Decided April 13, 2006 Reconsideration denied May 8, 2006 Mark J. Nathan, for appellant. Spencer Lawton, Jr., District Attorney, Jeffrey S. Hendrix, Assistant District Attorney, for appellee. Leigh S. Schrope, James C. Bonner, Jr., Joseph F. Burford, amici curiae.For these reasons, the trial court was authorized to impose restrictive custody upon finding that L. J. committed a second violation of the motor vehicle theft law as set forth in OCGA § 15-11-63 (a) (2) (E). We find no error.
Judgment affirmed.
Johnson, P. J., and Miller, J., concur.“Violation” is defined as an “infraction or breach of the law; a transgression.” Black’s Law Dictionary 1564 (7th ed. 1999).
“Adjudication” is defined as “[t]he legal process of resolving a dispute; the process of judicially deciding a case. 2. JUDGMENT.” Black’s Law Dictionary 42 (7th ed. 1999).
“Any violation of Code Section 16-10-52, relating to escape, if the child involved in the commission of such act has been previously adjudicated to have committed a designated felony.” (Emphasis supplied.)
An adjudication of delinquency must be supported by evidence upon which a reasonable finder of fact could have found, beyond a reasonable doubt, that the juvenile committed the acts charged. “The standard of review on appeal in a case of a juvenile adjudication is the same as that for any criminal case.” (Citation omitted.) In the Interest of M. G., 233 Ga. App. 23 (503 SE2d 302) (1998); see generally Jackson v. Virginia, 443 U. S. 307, 318-319 (III) (C) (99 SC 2781, 61 LE2d 560) (1979).

################

**Task**
Write the next few sentences of the court opinion on the juvenile motor vehicle theft adjudication, picking up after its final sentence.

[Saved data entries]
################

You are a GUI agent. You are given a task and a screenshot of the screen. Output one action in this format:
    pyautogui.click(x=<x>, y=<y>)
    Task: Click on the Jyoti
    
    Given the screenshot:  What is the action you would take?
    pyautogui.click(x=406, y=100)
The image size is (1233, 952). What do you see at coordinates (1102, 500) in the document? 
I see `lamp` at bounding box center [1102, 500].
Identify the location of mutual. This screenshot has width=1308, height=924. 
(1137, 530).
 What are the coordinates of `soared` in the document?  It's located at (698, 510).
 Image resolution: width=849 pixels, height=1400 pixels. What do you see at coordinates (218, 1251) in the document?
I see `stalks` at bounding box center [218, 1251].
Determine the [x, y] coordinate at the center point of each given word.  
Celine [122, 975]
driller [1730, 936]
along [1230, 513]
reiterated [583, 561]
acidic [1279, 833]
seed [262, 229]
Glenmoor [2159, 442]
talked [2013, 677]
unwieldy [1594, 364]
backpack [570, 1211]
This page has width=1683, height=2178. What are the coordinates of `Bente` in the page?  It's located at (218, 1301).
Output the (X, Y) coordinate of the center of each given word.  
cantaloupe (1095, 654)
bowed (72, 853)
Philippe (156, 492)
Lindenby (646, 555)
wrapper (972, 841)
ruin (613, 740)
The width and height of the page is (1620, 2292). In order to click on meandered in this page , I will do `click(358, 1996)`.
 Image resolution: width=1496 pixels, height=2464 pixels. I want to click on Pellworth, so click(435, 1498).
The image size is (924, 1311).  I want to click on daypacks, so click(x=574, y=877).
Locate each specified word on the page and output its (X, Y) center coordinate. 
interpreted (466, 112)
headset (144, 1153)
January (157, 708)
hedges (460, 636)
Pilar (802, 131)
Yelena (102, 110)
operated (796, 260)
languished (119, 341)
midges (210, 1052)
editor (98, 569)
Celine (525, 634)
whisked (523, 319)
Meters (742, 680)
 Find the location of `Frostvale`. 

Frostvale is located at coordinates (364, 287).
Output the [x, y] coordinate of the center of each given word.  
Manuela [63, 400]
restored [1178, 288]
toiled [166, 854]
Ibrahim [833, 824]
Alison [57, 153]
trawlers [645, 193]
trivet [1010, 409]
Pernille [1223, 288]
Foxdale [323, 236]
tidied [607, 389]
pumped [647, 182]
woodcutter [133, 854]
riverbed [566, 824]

################

**Response to this exercise**
Court of Appeals Rule 26 permits amicus curiae to file briefs without leave of court. However, the briefs are limited to those issues “properly raised by the parties.” We considered the amicus curiae briefs filed by the Georgia Public Defender Standards Council and District Attorneys’ Association of Georgia only to the extent those briefs touched upon the legal issues properly enumerated as error by L. J.
It bears repeating here that “although OCGA § 15-11-63 has some punitive aspects, one of its primary functions is the treatment and rehabilitation of the child and an adjudication under it is not a criminal conviction.” (Emphasis supplied.) In re L. C., 273 Ga. 886,889 (1) (548 SE2d 335) (2001). For that reason, the Supreme Court of Georgia concluded that “an order of restrictive custody under [OCGA] § 15-11-63 is not sufficiently like a criminal adjudication to invoke a constitutional right to a trial by jury.” Id.